On April 28, 2014, U.S. District Judge Leslie Kobayashi sentenced Roger Christie to a term of five years in federal prison, with credit for the almost four years he had been incarcerated, permitting him to be released after serving 50 months in the Federal Detention Center Honolulu with no bail and no trial, no outside, no sunshine and no media contact allowed. In addition, he was sentenced to supervised release — the federal equivalent of probation — for four years after serving his prison term. The conditions of the supervised release include refraining from the use of marijuana or other controlled substances or from being in the presence of using marijuana. He was subject to drug testing and always tested negative. He was allowed to appeal his sentence but was denied by the Ninth Circuit Court of Appeals in San Francisco. His wife and co-defendant, Sherryanne "Share" Christie was sentenced to a term of 27-months. She was allowed to remain free on bail pending an appeal of her sentence which was denied.
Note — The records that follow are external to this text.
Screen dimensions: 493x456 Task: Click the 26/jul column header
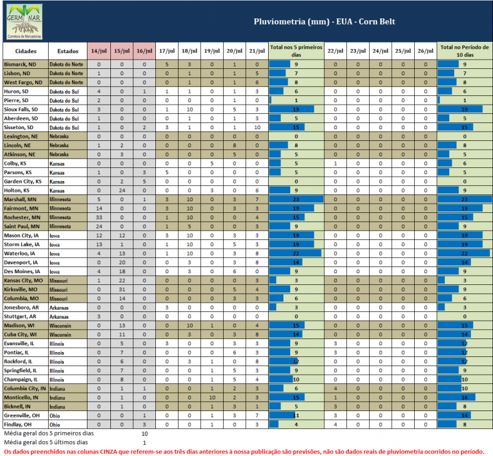pyautogui.click(x=425, y=51)
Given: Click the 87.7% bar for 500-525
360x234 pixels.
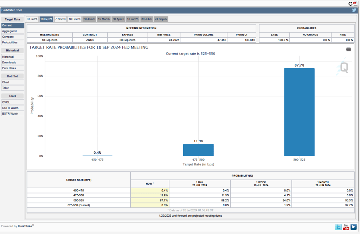Looking at the screenshot, I should [x=299, y=112].
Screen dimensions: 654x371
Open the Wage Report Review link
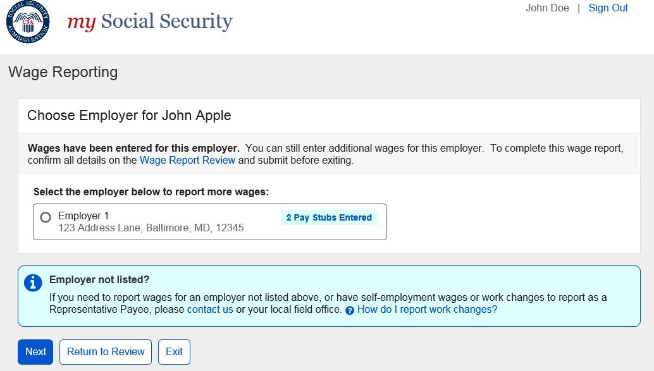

The prosecution resulted from the combined efforts from 2008 to 2010 of the Drug Enforcement Administration; the Internal Revenue Service-Criminal Investigations; Homeland Security Investigations; the Federal Bureau of Investigation; the Bureau of Alcohol, Tobacco, Firearms, and Explosives; the U.S. Postal Inspection Service; the U.S. Marshals Service; the National Park Service; the Sheriff's Office, Department of Public Safety; the Hawaii Police Department; and the Honolulu Police Department. The case was prosecuted by Assistant U.S. Attorney Michael K. Kawahara.
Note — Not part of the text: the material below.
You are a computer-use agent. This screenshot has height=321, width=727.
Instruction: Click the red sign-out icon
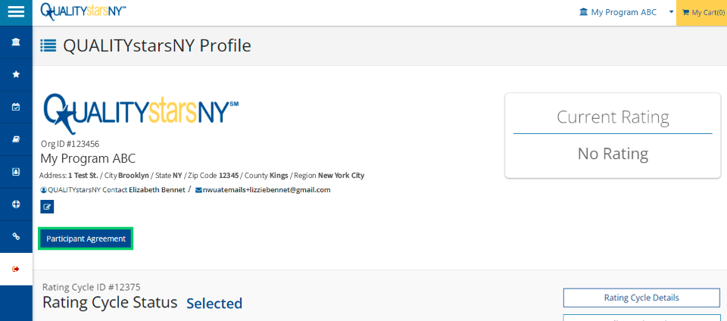pyautogui.click(x=16, y=269)
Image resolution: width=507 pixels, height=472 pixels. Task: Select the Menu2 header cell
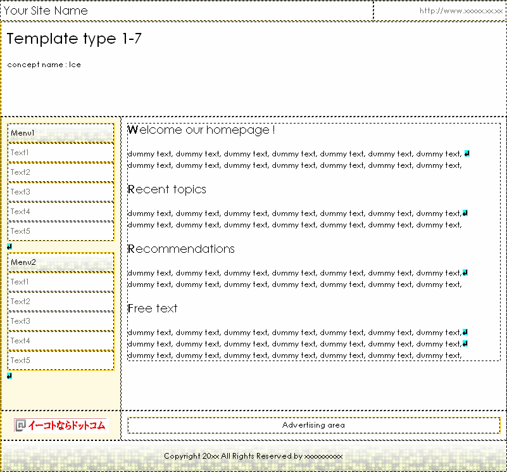[61, 262]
During the proceedings, U.S. District Court Judge Leslie Kobayashi denied Roger's motion that "marihuana" was misclassified as a Schedule 1 most dangerous substance with "no recognized medical use in treatment in the U.S.A." despite medical Cannabis being legal in Hawai'i since June 2000 and in many other jurisdictions. A hopeful ruling did come when Judge Kobayashi ruled that Roger and his wife Share were "sincere" and "religious" Cannabis Ministers, but soon afterwards she denied their religious defense because she ruled that the U.S. government had a "compelling interest" in keeping Cannabis illegal, AND that the government used the "least restrictive means" to deny their religious freedom. Roger and Share's intention to have "the last marijuana trial" (See: www.the-last-marijuana-trial.com) was denied, and most of their evidence and witnesses were never seen or heard by the Judge or a jury.

On September 4, 2014, Roger Christie was transferred to the Mahoney Hale halfway house in Honolulu before being allowed to return to Puna on the Big Island on supervised release on November 14.

May 2020 Roger completed his four-year federal probation with no violations. He was denied early release of probation by U.S. District Court Judge Leslie Kobayashi.

On October 11, 2016 Share Christie self-surrendered to a federal prison camp in Phoenix, Arizona to serve a 27-month sentence with an added three year probation. She was transferred back to the Federal Detention Center Honolulu in April 2017 where she was held until released to the Orion Halfway House in Los Angeles on August 7, 2018. Share was allowed to live with her parents on September 21, 2018 where she chose to stay until coming home to Hilo on January 15, 2020.
Her probation officially ends on September 21, 2021. She was denied early termination of her probation by Judge Kobayashi in January 2020. She recently filed another motion for early termination of probation, this time doing it pro se, without a lawyer. The U.S. government strongly opposed her early release, again. She's expecting an answer from the judge in June 2020.

Roger wrote a chapter in the book called Cannabis and Spirituality by Stephen Gray. He, his wife Share and others are featured in the book called God On High by Professor of Religion Laurie Cozad.

Roger is planning to restart the THC Ministry in June 2020 mostly online, but without the distribution of Cannabis sacrament until he "wins a federal injunction, or better". Ministry membership, Letters of Good Standing, Sanctuary Kits, hemp prayer shawls, I.D. cards and other THC Ministry gear will be available once again to sincere spiritual users of Cannabis.